- SET PROBLEM 1 -
Could you update the records between the line holding "The image size" and the line holding "Looking at the screenshot, I should 884,849.", inclusive, by replacing "banner" with "panel" and changing nothing else? Give back only those lines, without the pictures.

- SOURCE EXCERPT -
──────

# smoken a leg of lamb



## autoferret (Apr 3, 2010)

Today i decided to smoke a leg of lamb.  I got a 7.5lb piece and i sliced slits all over the cut top and bottem and stuck garlic in each hole i'd guess 20-25 pieces.  Then put some EVO, salt, pepper, orgeneo for the rub and onto the smoker until it gets to 150*.


----------



## uncle_lar (Apr 3, 2010)

looks like a great start, cant wait to see more!!


----------



## fire it up (Apr 3, 2010)

Good luck!
Did my first lamb recently and then lamb stew from the leftovers, talk about tasty!


----------



## autoferret (Apr 3, 2010)

Quick update: looking good!  trying to smoke some eggs so we'll see what they look like at 2hours.


----------



## northern greenhorn (Apr 3, 2010)

Lookin good, nice qview


----------



## autoferret (Apr 3, 2010)

So after 2hours i took off one egg and it was hardboiled but didn't have any smokey flavor so i took the one piece that i didn't eat and i'm going to smoke it to see if that helps.


----------



## mballi3011 (Apr 3, 2010)

It most be that time of years now everyone seems to be smoking lamb and I have one ready for the smoker for tomorrow. Yours looks great so far and I bet it will be really good to. Now for all of you that haven't tried any lamb yet you better hurry cause it's looking like all of theses folks are going to get the lamb before you get there.


----------



## autoferret (Apr 3, 2010)

All finished up!  had a few friends over to help eat the feast!


----------



## fire it up (Apr 3, 2010)

I'm guessing it was nice and tasty by the looks of it.


----------



## meateater (Apr 3, 2010)

Great looking lamb, that's some good stuff.


----------



## rev (May 6, 2010)

That looks awesome! I'll be doing that soon!


----------



## glgoodwin (May 6, 2010)

whats the price per pound on the lamb?


----------



## rbranstner (May 6, 2010)

I've done a few lamb roasts and they are awesome. Yours looks great!


----------



## caveman (May 6, 2010)

That Lamb looked good.  
	

	
	
		
		



		
		
	


	





  How was that egg?  What happened to it?


----------



## brew (May 23, 2010)

Yeah, I am curious on the outcomes with the eggs.


----------

──────

- Screenshot and document pointing data -
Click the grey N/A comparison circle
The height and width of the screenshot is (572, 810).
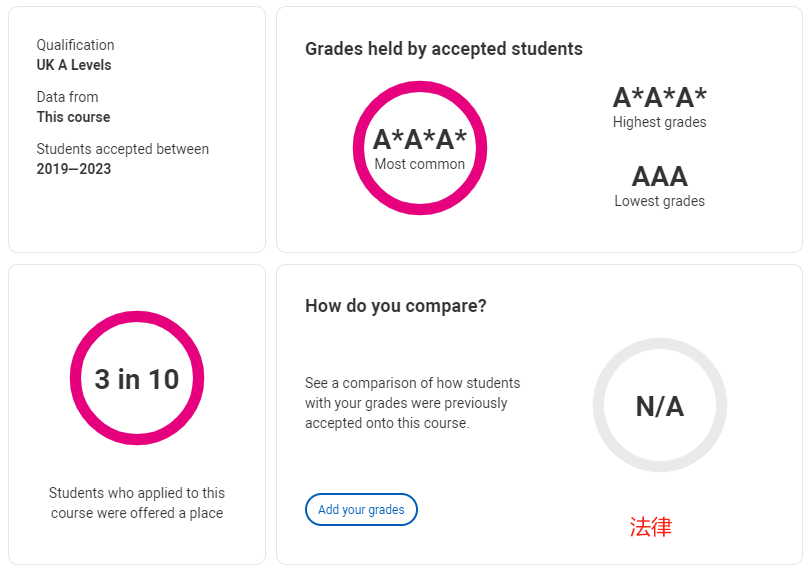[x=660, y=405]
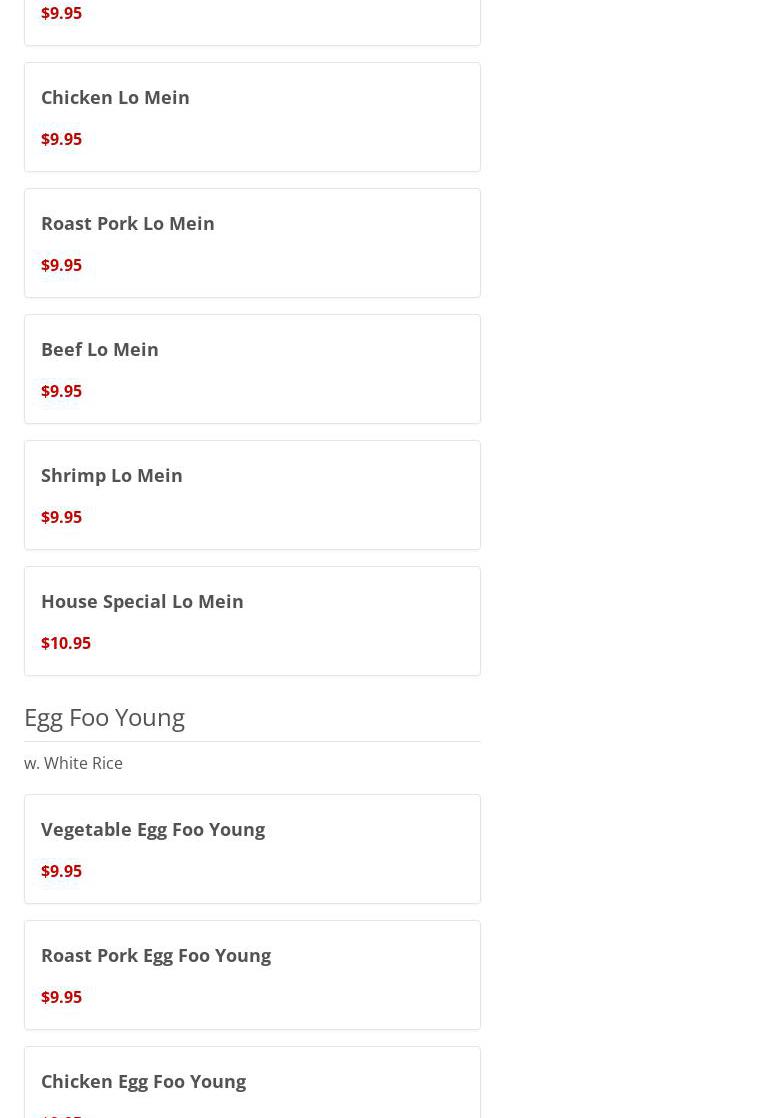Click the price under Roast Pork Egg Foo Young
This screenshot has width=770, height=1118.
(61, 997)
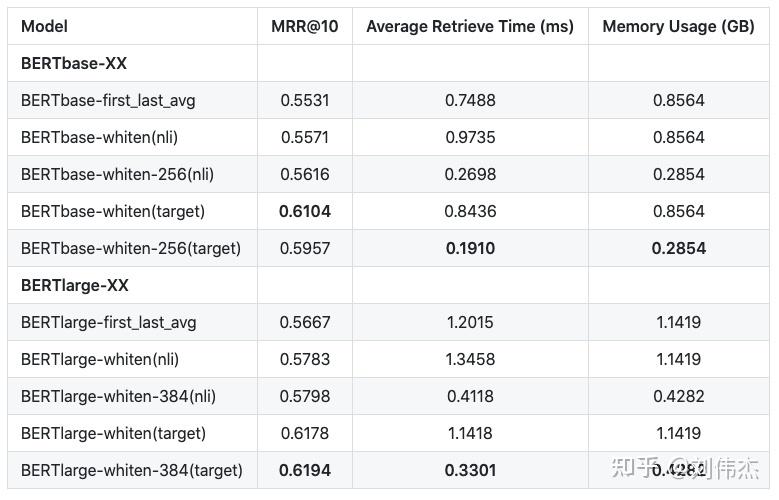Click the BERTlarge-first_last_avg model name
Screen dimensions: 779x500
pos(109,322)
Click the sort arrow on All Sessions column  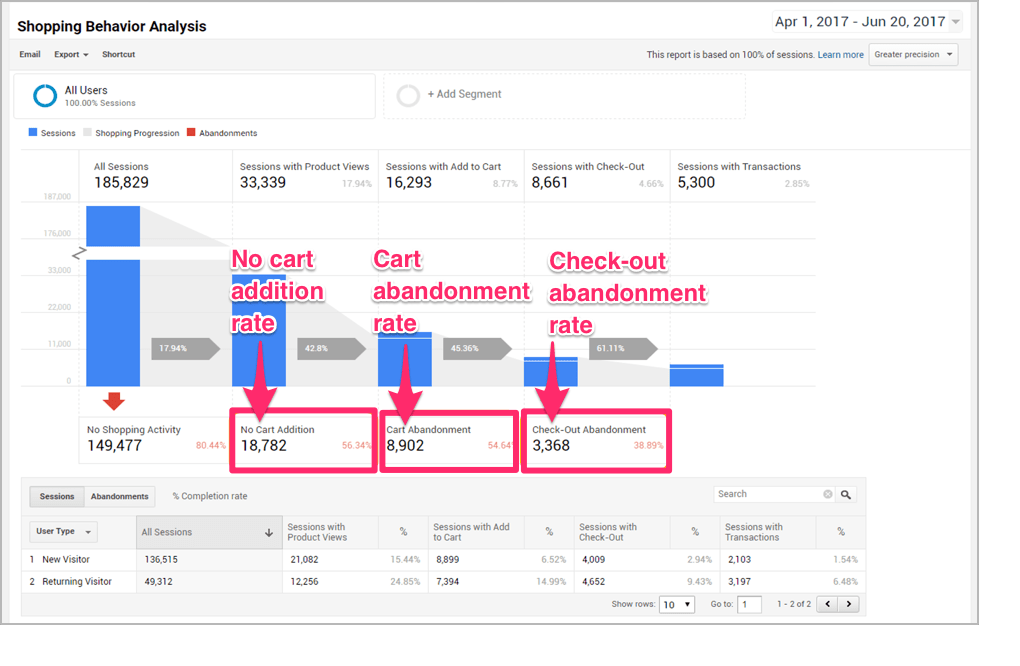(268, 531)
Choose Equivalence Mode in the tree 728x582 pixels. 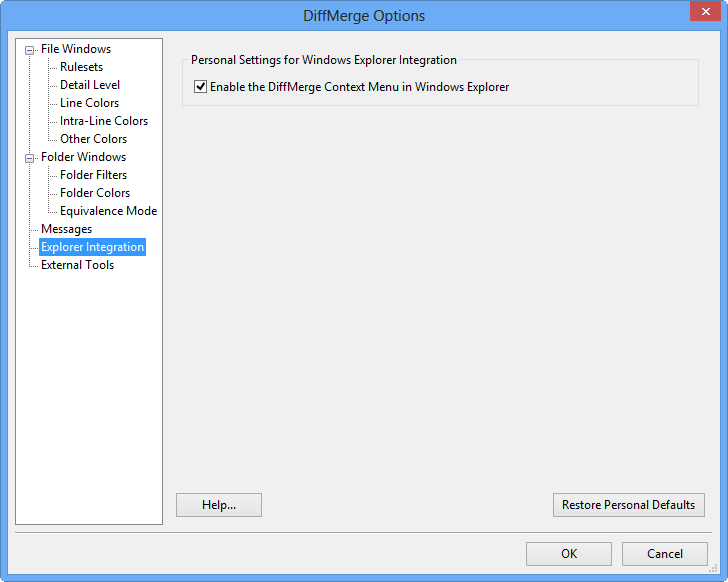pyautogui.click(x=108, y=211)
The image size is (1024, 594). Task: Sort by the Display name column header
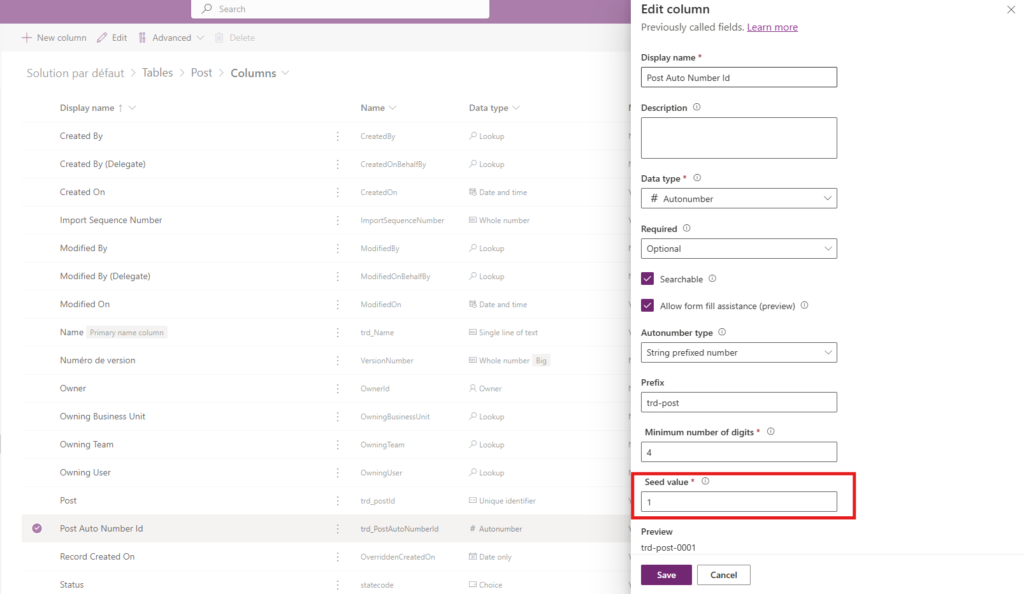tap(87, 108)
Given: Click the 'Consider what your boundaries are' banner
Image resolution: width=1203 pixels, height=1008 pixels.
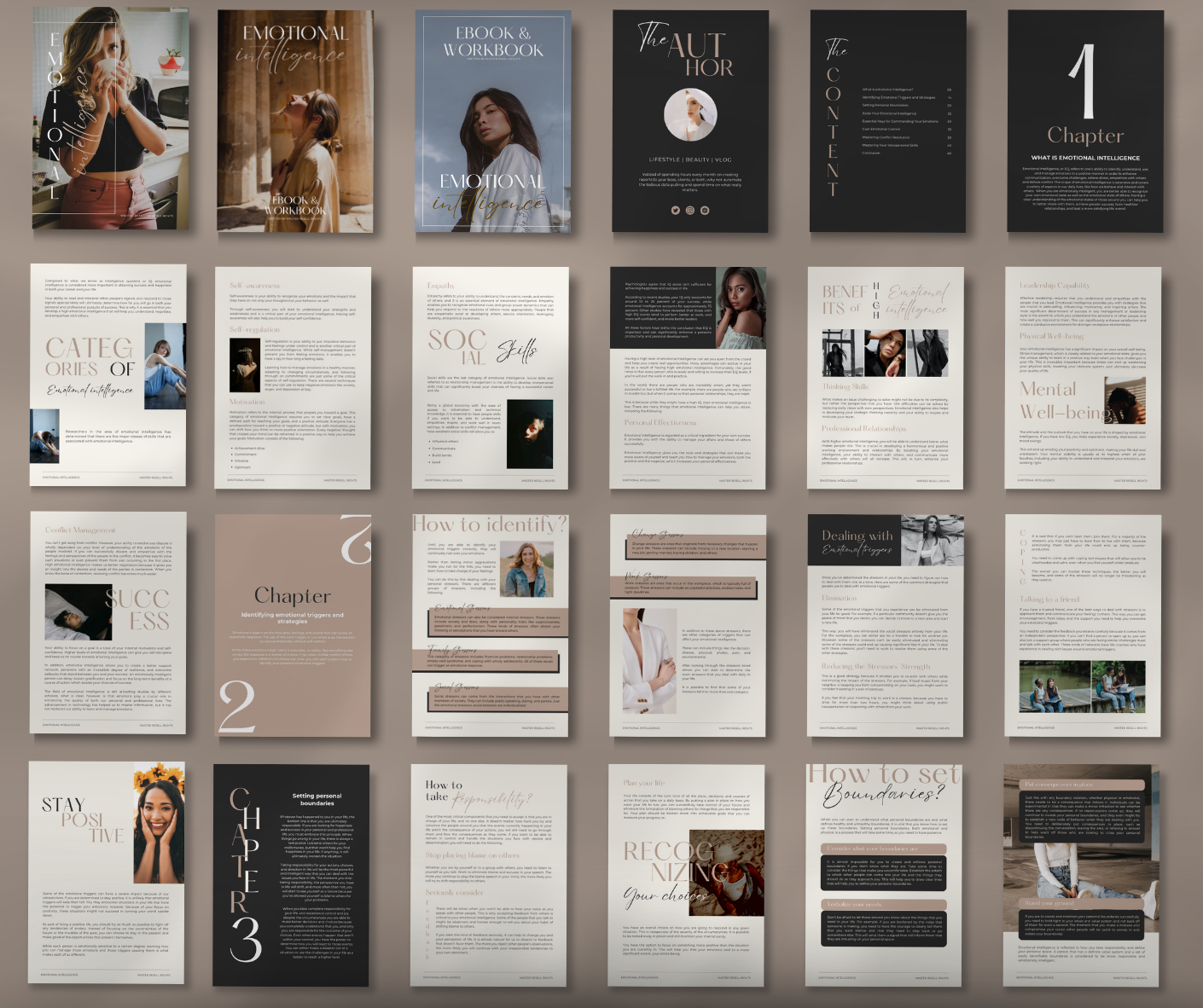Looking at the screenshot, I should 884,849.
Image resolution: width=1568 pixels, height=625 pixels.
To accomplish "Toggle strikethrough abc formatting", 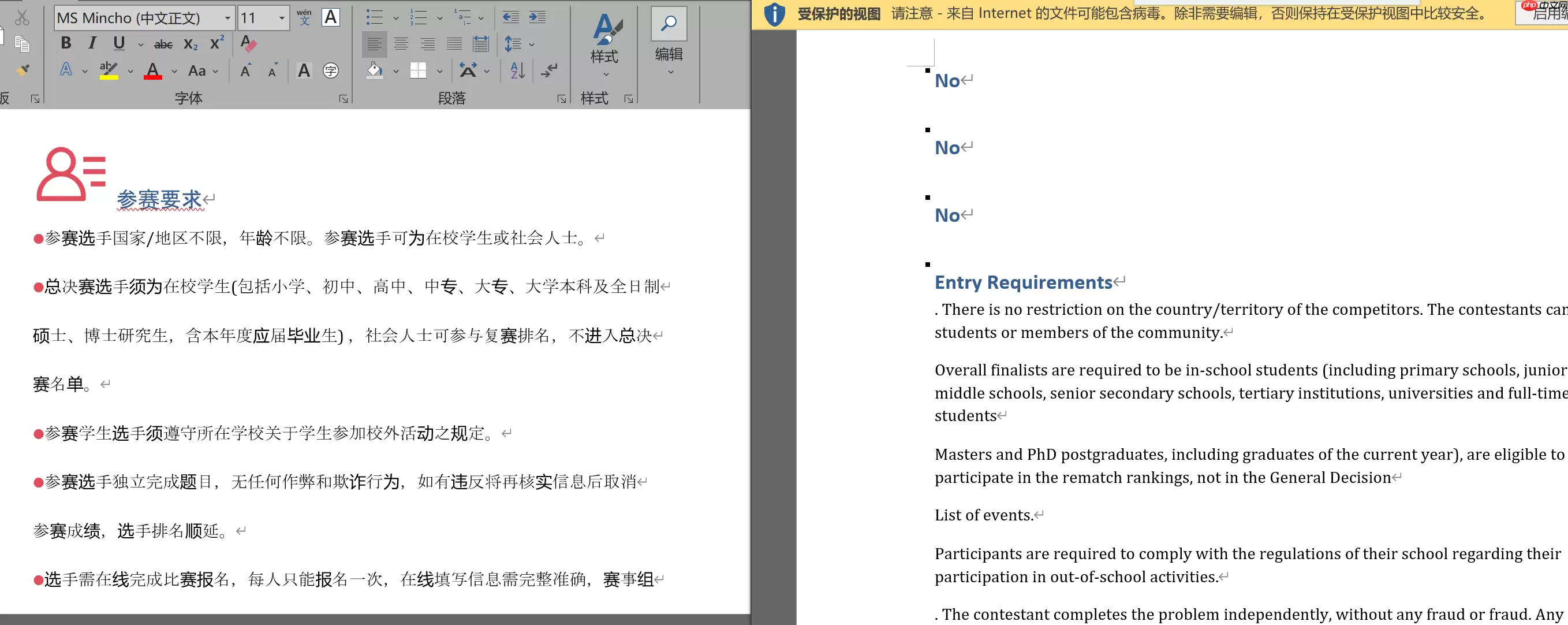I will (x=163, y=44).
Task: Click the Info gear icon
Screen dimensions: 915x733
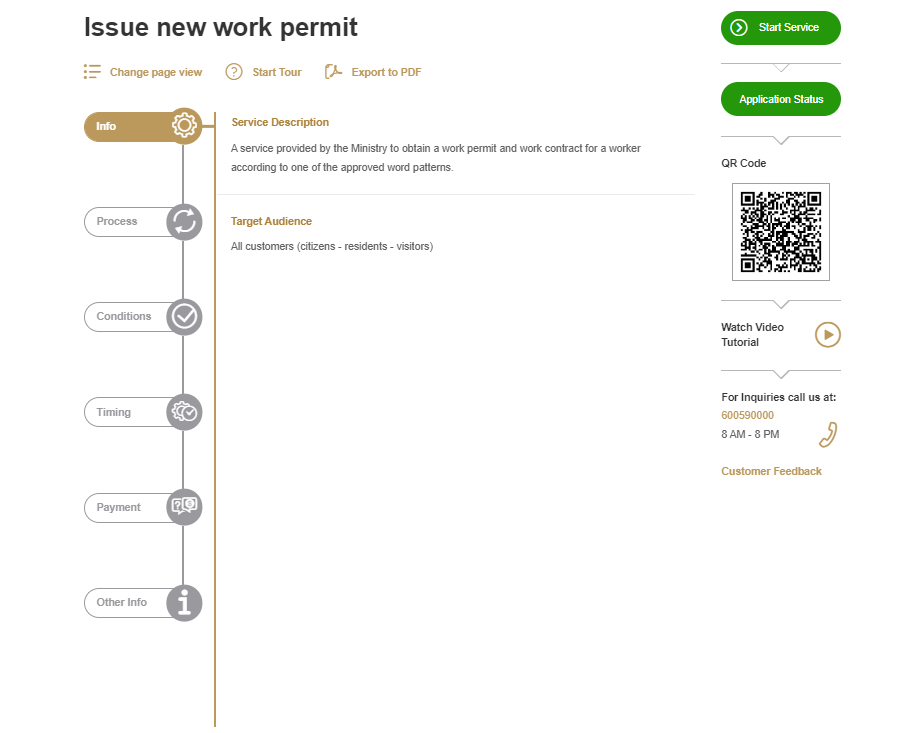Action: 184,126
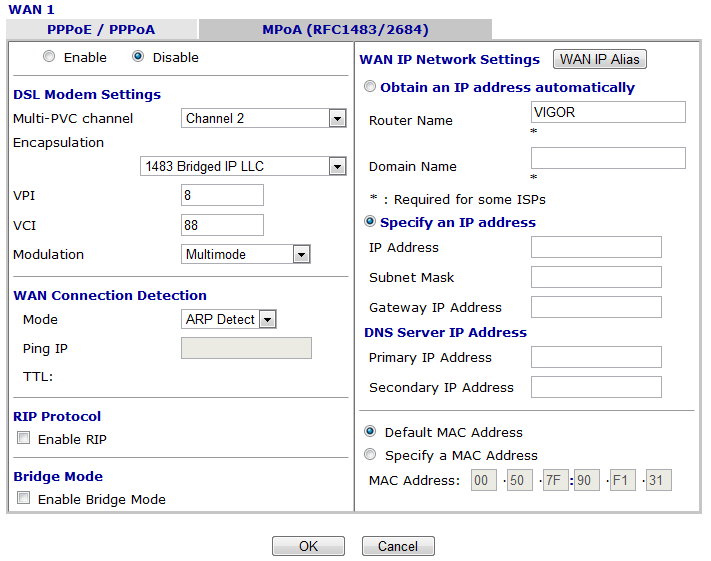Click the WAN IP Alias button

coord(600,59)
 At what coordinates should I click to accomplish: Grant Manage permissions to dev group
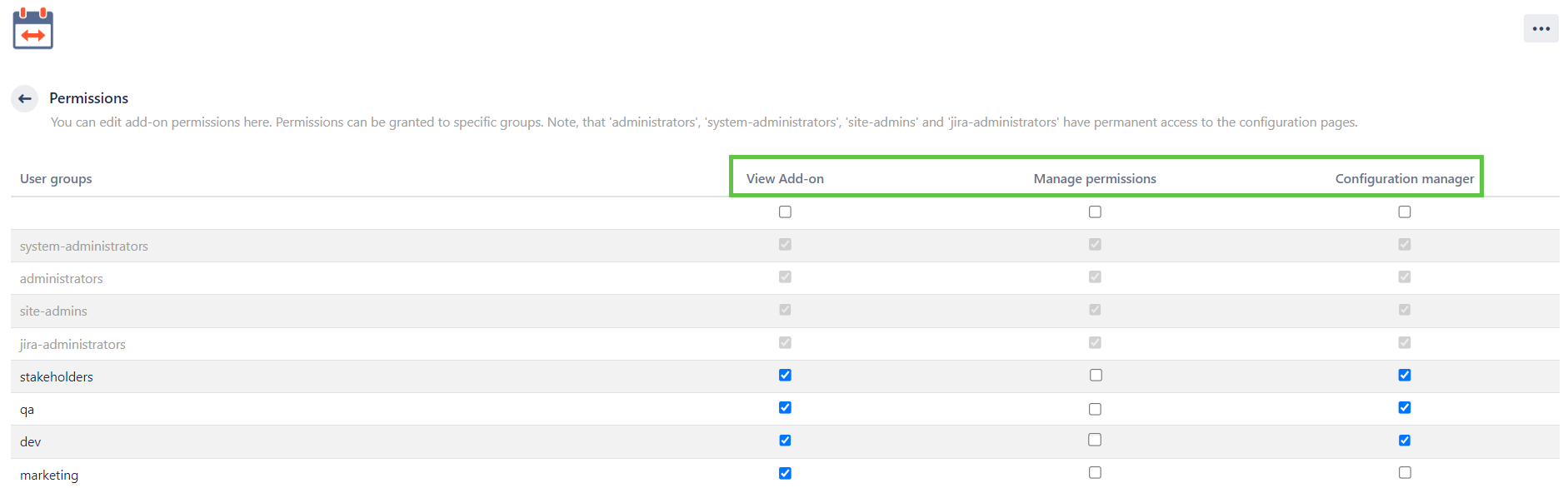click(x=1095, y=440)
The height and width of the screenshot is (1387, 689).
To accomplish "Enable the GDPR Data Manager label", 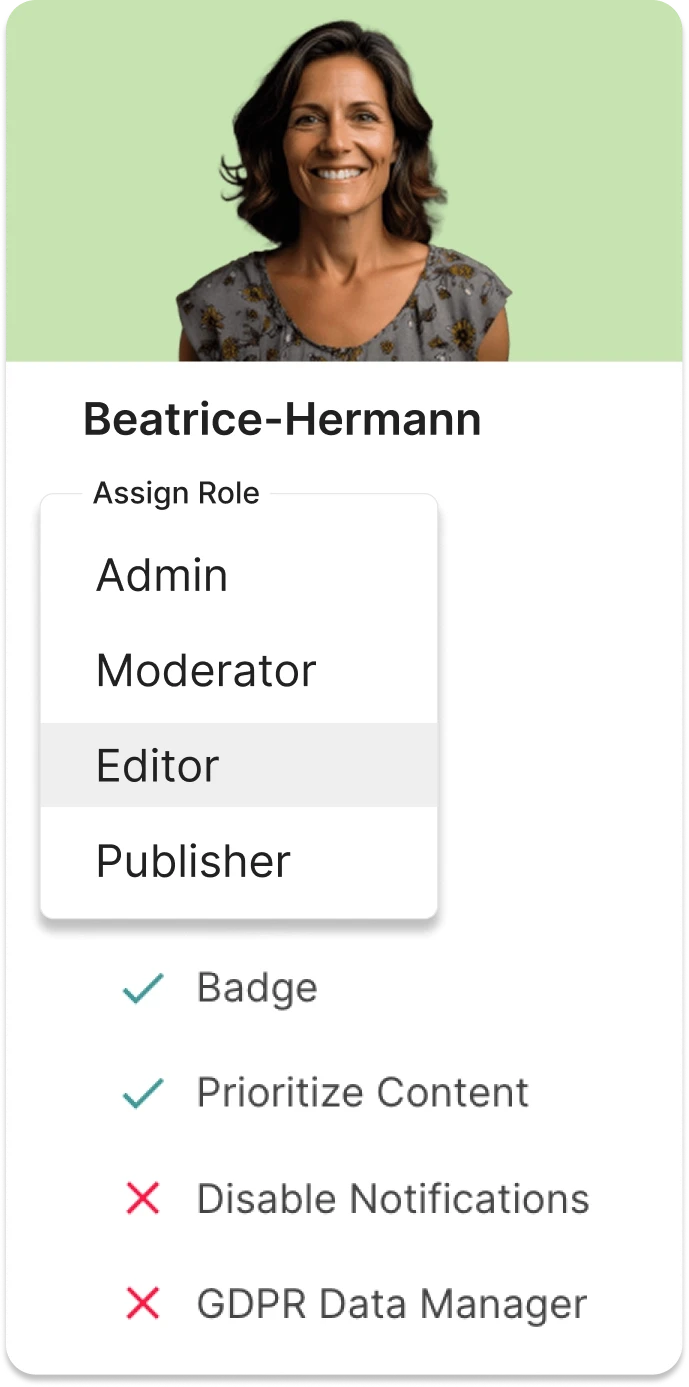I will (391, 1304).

──────

- SET PROBLEM 2 -
Can you retype the lamb-smoking thread between "# smoken a leg" and "uncle_lar (Apr 3, 2010)", inclusive?

- WRITTEN RESPONSE 1 -
The image size is (1024, 594). Task: Sort by the Display name column header
tap(87, 108)
Given: Click the 'Consider what your boundaries are' panel
Image resolution: width=1203 pixels, height=1008 pixels.
Looking at the screenshot, I should 884,849.

- WRITTEN RESPONSE 2 -
# smoken a leg of lamb



## autoferret (Apr 3, 2010)

Today i decided to smoke a leg of lamb.  I got a 7.5lb piece and i sliced slits all over the cut top and bottem and stuck garlic in each hole i'd guess 20-25 pieces.  Then put some EVO, salt, pepper, orgeneo for the rub and onto the smoker until it gets to 150*.


----------



## uncle_lar (Apr 3, 2010)